While more research is needed, current studies suggest that drinking moderate to heavy amounts of alcohol may increase your risk of developing macular degeneration, as well as worsen existing early stages.

Macular degeneration is a type of eye condition that impacts visual sharpness (acuity), and it’s common in adults over age 50. Symptoms of late stage AMD include seeing distorted straight lines, a decrease in color intensity, and a gradual loss of central vision.

Also known as age-related macular degeneration (AMD), there are other risk factors for this eye condition aside from getting older. This includes certain lifestyle factors, such as diet and alcohol consumption.

Learn more about what researchers know about the possible link between AMD and alcohol, and what you may be able to do to help decrease your risk of AMD development or progression.

While it’s unclear whether there’s a direct cause-and-effect relationship between drinking alcohol and AMD, research suggests that alcohol consumption may worsen this eye disease. Heavy drinking is of particular concern.

According to a 2021 research review of seven studies, researchers found that any link between alcohol and AMD was dependent on the amount of alcohol consumed, as well as the stage of AMD. Their review suggests that:

  • Moderate to heavy drinking could worsen early AMD, but light drinking was not found to have a significant impact.
  • No amount of alcohol consumption was found to significantly impact late stages of AMD.
  • Daily or moderate to heavy alcohol consumption was found to increase the risk of early AMD.

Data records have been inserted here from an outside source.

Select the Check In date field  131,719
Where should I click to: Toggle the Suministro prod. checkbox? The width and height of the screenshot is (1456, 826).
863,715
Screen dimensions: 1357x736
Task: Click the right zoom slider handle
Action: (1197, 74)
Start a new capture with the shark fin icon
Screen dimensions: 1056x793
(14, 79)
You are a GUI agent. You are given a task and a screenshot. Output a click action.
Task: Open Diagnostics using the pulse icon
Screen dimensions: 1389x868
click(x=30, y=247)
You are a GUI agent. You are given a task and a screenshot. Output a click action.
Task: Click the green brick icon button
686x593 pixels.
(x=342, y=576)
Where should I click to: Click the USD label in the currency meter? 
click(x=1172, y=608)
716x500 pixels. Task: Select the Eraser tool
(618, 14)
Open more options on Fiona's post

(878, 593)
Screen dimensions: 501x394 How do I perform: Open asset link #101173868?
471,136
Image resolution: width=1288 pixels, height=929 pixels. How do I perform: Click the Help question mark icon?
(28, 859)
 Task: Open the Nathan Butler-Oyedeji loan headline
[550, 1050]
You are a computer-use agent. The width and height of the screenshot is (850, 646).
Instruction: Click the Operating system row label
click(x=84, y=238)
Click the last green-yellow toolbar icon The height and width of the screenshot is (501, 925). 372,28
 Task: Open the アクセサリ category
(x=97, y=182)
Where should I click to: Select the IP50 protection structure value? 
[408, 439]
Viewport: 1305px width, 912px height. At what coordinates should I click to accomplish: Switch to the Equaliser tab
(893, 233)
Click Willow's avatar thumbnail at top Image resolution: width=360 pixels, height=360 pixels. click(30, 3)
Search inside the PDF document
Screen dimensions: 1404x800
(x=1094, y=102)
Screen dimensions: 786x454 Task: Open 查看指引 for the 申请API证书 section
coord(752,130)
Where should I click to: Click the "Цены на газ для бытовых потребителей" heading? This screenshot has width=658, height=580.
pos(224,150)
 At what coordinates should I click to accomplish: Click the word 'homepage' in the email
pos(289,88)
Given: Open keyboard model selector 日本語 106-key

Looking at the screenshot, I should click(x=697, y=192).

A separate randomized 2021 study also echoes these findings. While researchers found a link between heavy alcohol consumption and late stage AMD, they also noted a higher risk in those with genetic predispositions who had 2.70 drinks or more per week.

The same study also noted alcohol’s possible link with geographic atrophy. This refers to an irreversible deterioration of the delicate tissues beneath the retina in the eye that’s part of late stage AMD that leads to permanent vision loss.

Aside from AMD risks, one 2021 literature review discusses other potential effects of alcohol consumption on your eyes, including:

While more studies are needed on this end, current research suggests that both moderate and heavy drinking could possibly increase the risk of developing AMD. But it’s not clear whether cutting back on alcohol consumption will necessarily prevent early AMD.

Also, alcohol avoidance has not been clinically proven to help in the late stages of AMD. This means that while cutting back on (or avoiding) alcohol might help prevent early AMD from worsening, alcohol cessation may not reverse this eye condition once you have it particularly in late stage AMD.

You may also speak with a doctor about whether it’s safe to drink alcohol based on whether you’re considered at high risk for developing AMD. Such risk factors include:

Some of the above risk factors for AMD, such as hypertension, have also been associated with excessive alcohol use. The Centers for Disease Control and Prevention (CDC) defines excessive alcohol use as more than 8 drinks per week for women and more than 15 for men.

If you have AMD and are concerned about your alcohol intake, consider speaking with a doctor. Quitting alcohol completely can be difficult, but a doctor can help build a cessation plan that works for you.

They may recommend a combination of the following strategies:

  • setting goals
  • tracking how much you currently drink
  • counting and measuring drinks
  • avoiding triggers, such as stress or social drinking
  • finding alternatives
  • behavioral therapy or peer support

Consider discussing alcohol intake and other known risk factors associated with AMD with a doctor. Below are a few questions to help get you started:

Can I drink alcohol if I have macular degeneration?

Having AMD does not automatically mean you need to completely avoid alcohol, but this largely depends on the stage and type of AMD, as well as the amount you drink. Having other risk factors, such as smoking and genetics, could also play a role.

What should I avoid if I have macular degeneration

Besides alcohol, consider speaking with an eye doctor about other lifestyle habits that may worsen AMD. These include smoking, eating a diet high in saturated fats, and consistent or unprotected sun exposure.

Is AMD reversible?

AMD is not reversible, and there’s currently no cure. The goal of treatment is to help prevent AMD progression while also preserving your central vision. A doctor may recommend lifestyle changes, such as eliminating alcohol consumption, as well as treatments like daily specially formulated nutritional supplement tablets known as AREDS 2 for intermediate dry AMD and anti-vascular endothelial growth factor (VEGF) injections for active wet AMD.

AMD is a common eye condition, but it’s also a leading cause of blindness in adults over age 65. While AMD cannot be reversed, it’s important to take steps to help prevent its progression and possible vision loss. This includes treatments as well as lifestyle changes.

Consuming alcohol is one such lifestyle consideration. Research suggests that drinking moderate to heavy amounts of alcohol may increase the risk of AMD development and progression.

If you’re concerned about drinking and your eye health, consider speaking with a doctor about ways you may be able to limit your intake.